> **Exercise directions**:
Since the records include pictures, leave those out while you reproduce exactly and only the lines from the one containing "Where should I" through the one containing "Given: Click the Email envelope icon", inclusive.

> **Record set**:
※

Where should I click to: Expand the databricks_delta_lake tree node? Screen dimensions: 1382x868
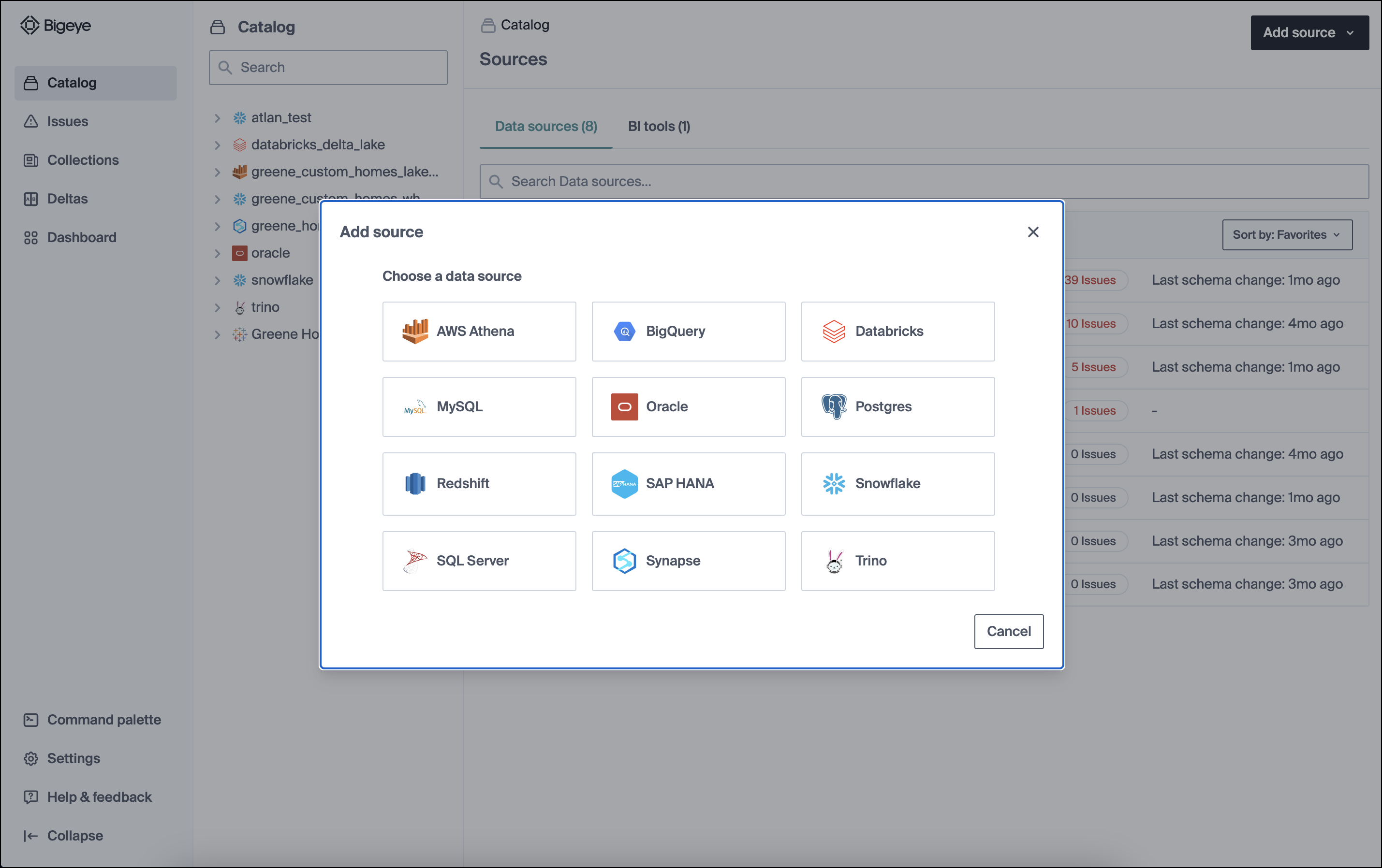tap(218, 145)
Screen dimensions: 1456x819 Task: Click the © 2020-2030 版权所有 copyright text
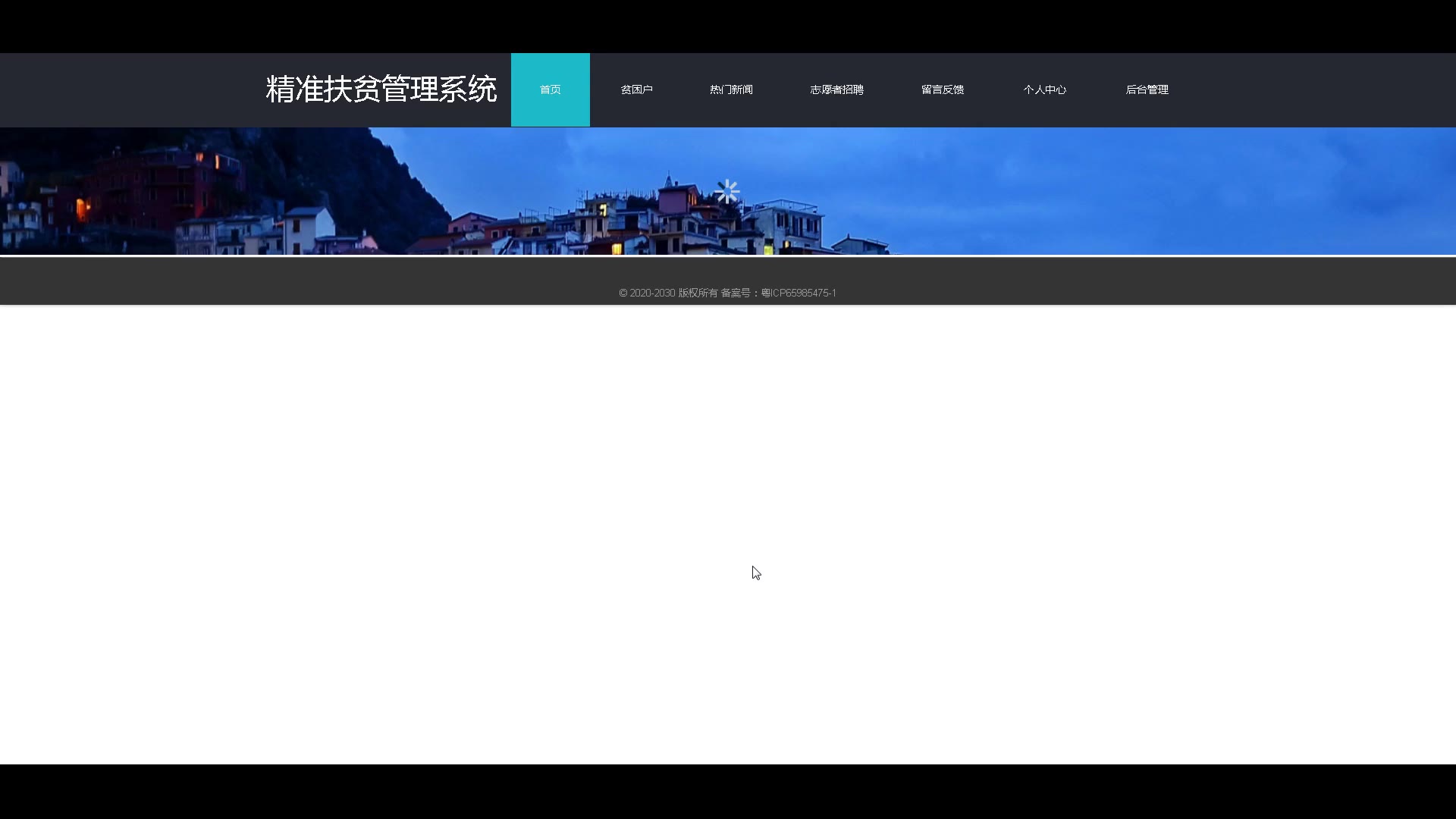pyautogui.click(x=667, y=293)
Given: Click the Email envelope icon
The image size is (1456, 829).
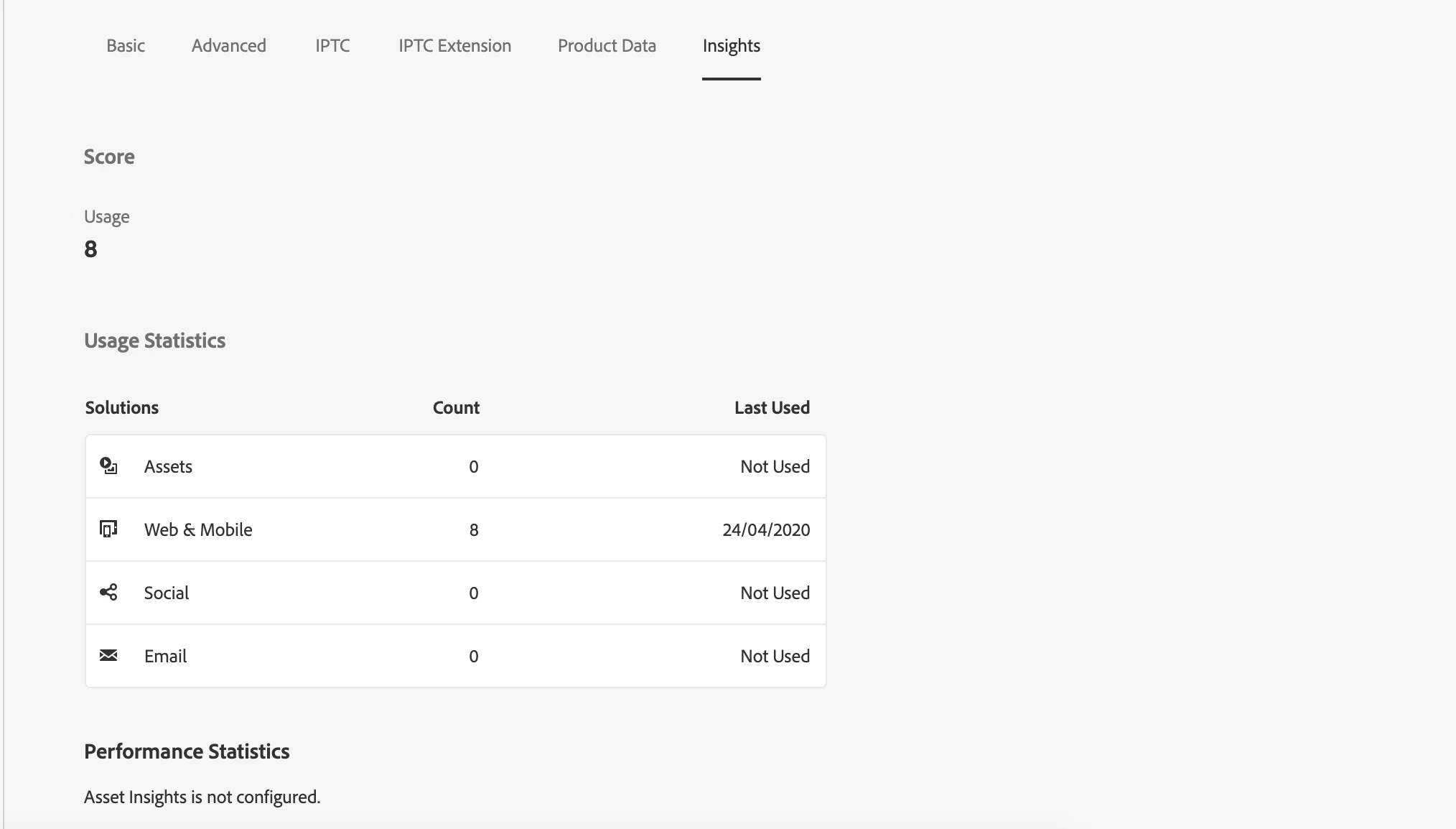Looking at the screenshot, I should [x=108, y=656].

※

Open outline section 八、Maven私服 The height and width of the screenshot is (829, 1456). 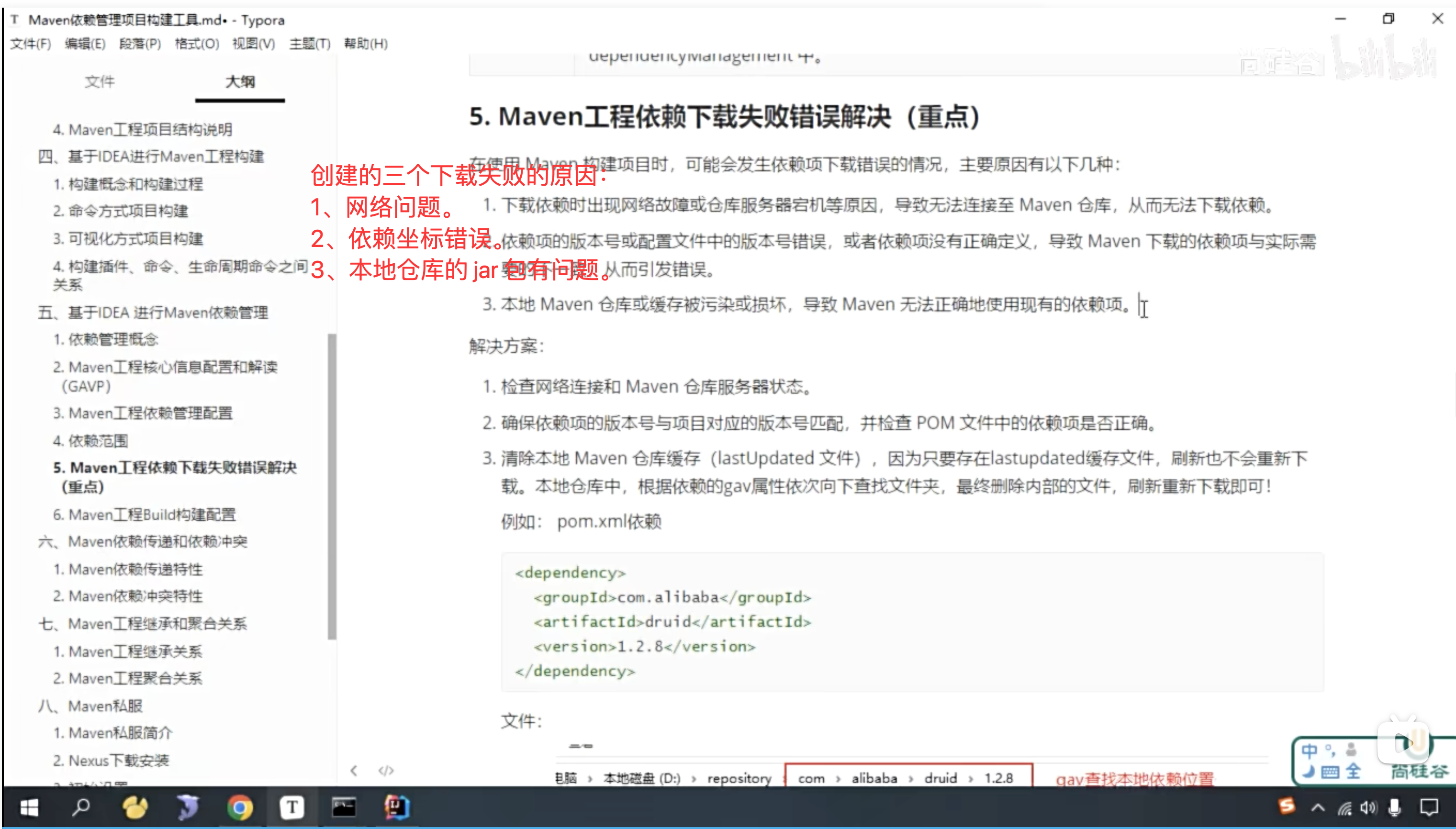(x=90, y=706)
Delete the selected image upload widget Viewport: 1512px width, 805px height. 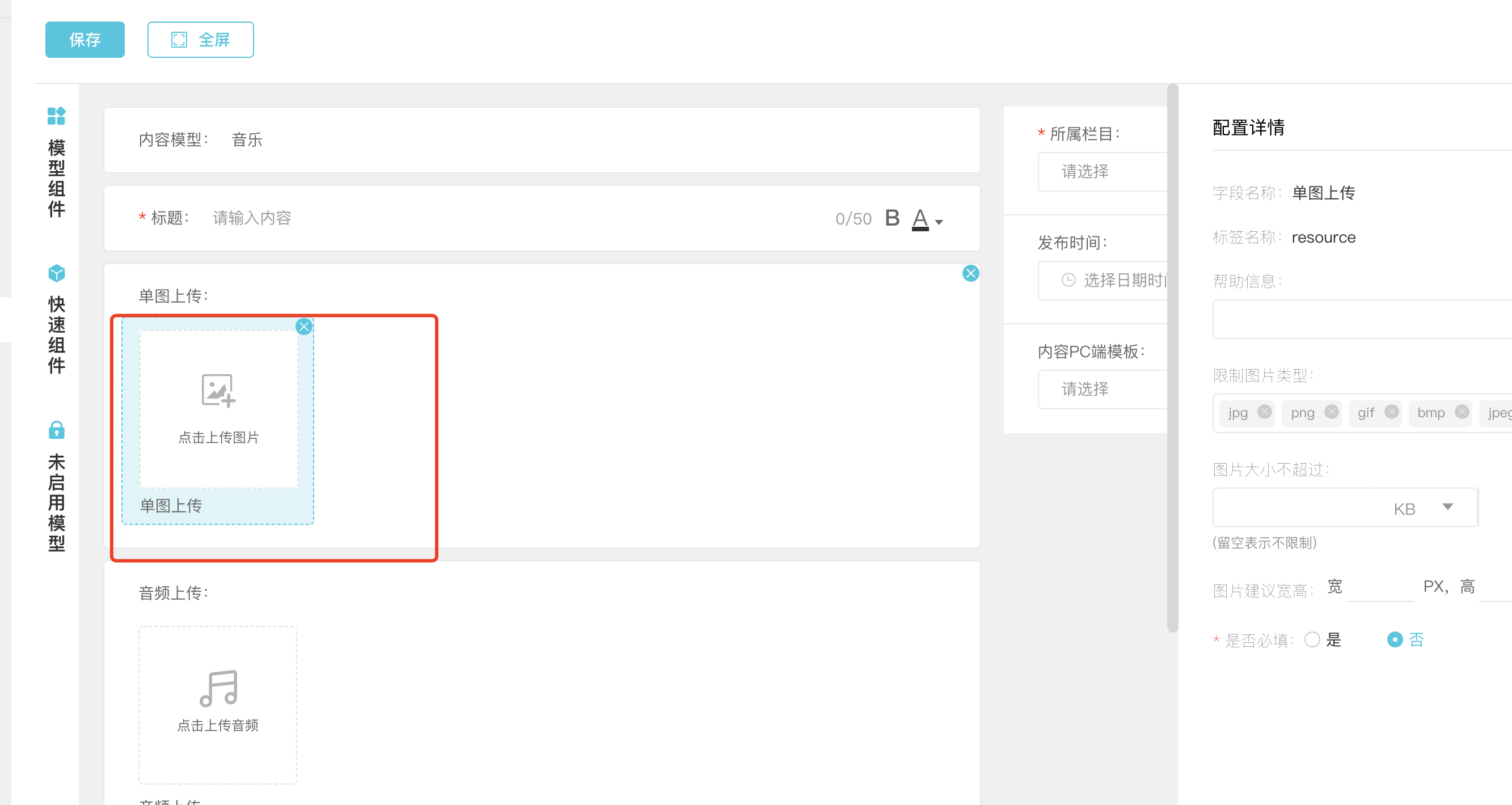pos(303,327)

※

> **Result**:
Where should I click to: Expand the databricks_delta_lake tree node? Screen dimensions: 1382x868
tap(218, 145)
Screen dimensions: 1456x819 Task: Click the © 2020-2030 版权所有 copyright text
pyautogui.click(x=667, y=293)
Given: Click the Email envelope icon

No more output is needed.